Her attention was all for Chad, and she didn’t bother with speech as her hands danced.
“We’re fine,” I interrupted her. “You have some neat records here. Have you had them valued?”
She turned to stare at me, as if she’d forgotten I was there. Her pupils were ... odd. Too large, I decided, even for the dim attic.
“The records? I think Corban found them when we bought this house. Yes, he checked them out. They’re nothing special. Just old.”
“Did you have a good time shopping?”
She looked at me blankly. “Shopping?”
“Amber, are you all right?”
She blinked, then smiled. It was so full of sweetness and light that it gave me cold chills. Amber was many things, but she wasn’t sweet. T
here was something wrong with her.
“Yes. I bought a sweater and a couple of early Christmas presents.” She waved it away. “How did you get stuck here?”
I shrugged, replacing the last records and pulling the trunk shut. “Unless you have someone breaking into your house to play nasty practical jokes, I’d say it was the ghost.”
I stood up and started past her to the opened door. And I smelled vampire. Could Stefan be staying here? I paused to look around while Chad thundered down the attic stairs leaving his mother and me alone with the smell of vampire and fresh blood.
“What’s wrong?” Amber said, taking a step forward.
She smelled of sweat, sex, and a vampire who was not Stefan.
“Was shopping all you were doing?” I asked.
“What? I had my hair done, paid a few bills—that’s it. Are you all right?”
She wasn’t lying. She didn’t know she’d been a snack for a vampire. Today.
I looked at the daylight streaming through the windows and knew I desperately needed to talk to Stefan.
7
I WAITED UNTIL DARK, THEN QUIETLY SNUCK OUT THE back door and into the yard.
“Stefan?” I called, keeping it quiet so no one in the house would hear me.
It wasn’t as stupid as all that to call for him. He’d come here to keep an eye on me. It made sense that he’d be nearby, somewhere. Watching.

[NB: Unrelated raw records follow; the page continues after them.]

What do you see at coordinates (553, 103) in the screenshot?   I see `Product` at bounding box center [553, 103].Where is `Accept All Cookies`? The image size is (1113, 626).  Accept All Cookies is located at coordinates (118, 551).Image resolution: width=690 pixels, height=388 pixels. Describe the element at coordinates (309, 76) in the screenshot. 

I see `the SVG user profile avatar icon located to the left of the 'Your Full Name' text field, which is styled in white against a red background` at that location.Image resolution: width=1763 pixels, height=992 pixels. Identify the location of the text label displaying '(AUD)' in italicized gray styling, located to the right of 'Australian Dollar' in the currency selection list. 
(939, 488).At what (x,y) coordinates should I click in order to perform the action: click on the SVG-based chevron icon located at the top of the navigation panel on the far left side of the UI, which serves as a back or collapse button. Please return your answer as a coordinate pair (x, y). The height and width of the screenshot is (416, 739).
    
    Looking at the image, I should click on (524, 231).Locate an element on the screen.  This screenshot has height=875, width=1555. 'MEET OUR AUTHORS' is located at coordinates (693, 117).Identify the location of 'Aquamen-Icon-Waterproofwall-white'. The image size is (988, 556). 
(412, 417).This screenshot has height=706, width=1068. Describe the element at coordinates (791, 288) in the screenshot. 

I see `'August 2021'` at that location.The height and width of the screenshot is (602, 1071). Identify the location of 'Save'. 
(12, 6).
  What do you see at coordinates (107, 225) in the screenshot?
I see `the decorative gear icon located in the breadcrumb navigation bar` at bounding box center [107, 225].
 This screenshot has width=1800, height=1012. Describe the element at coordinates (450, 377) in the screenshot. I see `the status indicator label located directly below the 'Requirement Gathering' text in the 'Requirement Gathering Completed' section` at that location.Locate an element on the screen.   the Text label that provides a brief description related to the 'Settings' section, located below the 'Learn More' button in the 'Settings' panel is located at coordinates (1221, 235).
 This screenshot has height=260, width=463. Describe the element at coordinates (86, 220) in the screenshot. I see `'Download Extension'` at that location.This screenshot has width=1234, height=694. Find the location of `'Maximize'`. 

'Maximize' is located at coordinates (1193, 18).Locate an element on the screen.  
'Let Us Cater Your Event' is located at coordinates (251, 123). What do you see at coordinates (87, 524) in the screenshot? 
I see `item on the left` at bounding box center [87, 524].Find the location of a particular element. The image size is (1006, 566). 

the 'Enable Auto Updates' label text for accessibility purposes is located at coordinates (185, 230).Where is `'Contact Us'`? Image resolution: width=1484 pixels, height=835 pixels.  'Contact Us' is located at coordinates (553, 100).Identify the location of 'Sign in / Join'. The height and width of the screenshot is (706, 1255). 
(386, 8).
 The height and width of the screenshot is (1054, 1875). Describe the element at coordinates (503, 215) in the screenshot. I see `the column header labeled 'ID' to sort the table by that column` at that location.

I waited for a half an hour, though, and no Stefan. Finally, I went inside and found Amber watching TV.
“I’m going to bed,” I told her.
Her neck, I noticed, was bared to the world without blemish—but there are other places a vampire can feed. My own neck sported a scarf, one of several I’d picked up that afternoon on a Goodwill shopping spree that Chad and I had taken. The only thing I’d found resembling a lamb had been a barrette with a cartoon sheep on it. Not something to invoke the protection of the Son of God.
“You look tired,” she said with a yawn. “I know I’m exhausted.” She muted the TV and faced me. “Corban told me about last night. Even if you can’t do anything else, it means a lot to me that you’ve convinced him that Chad isn’t just making things up and acting out.”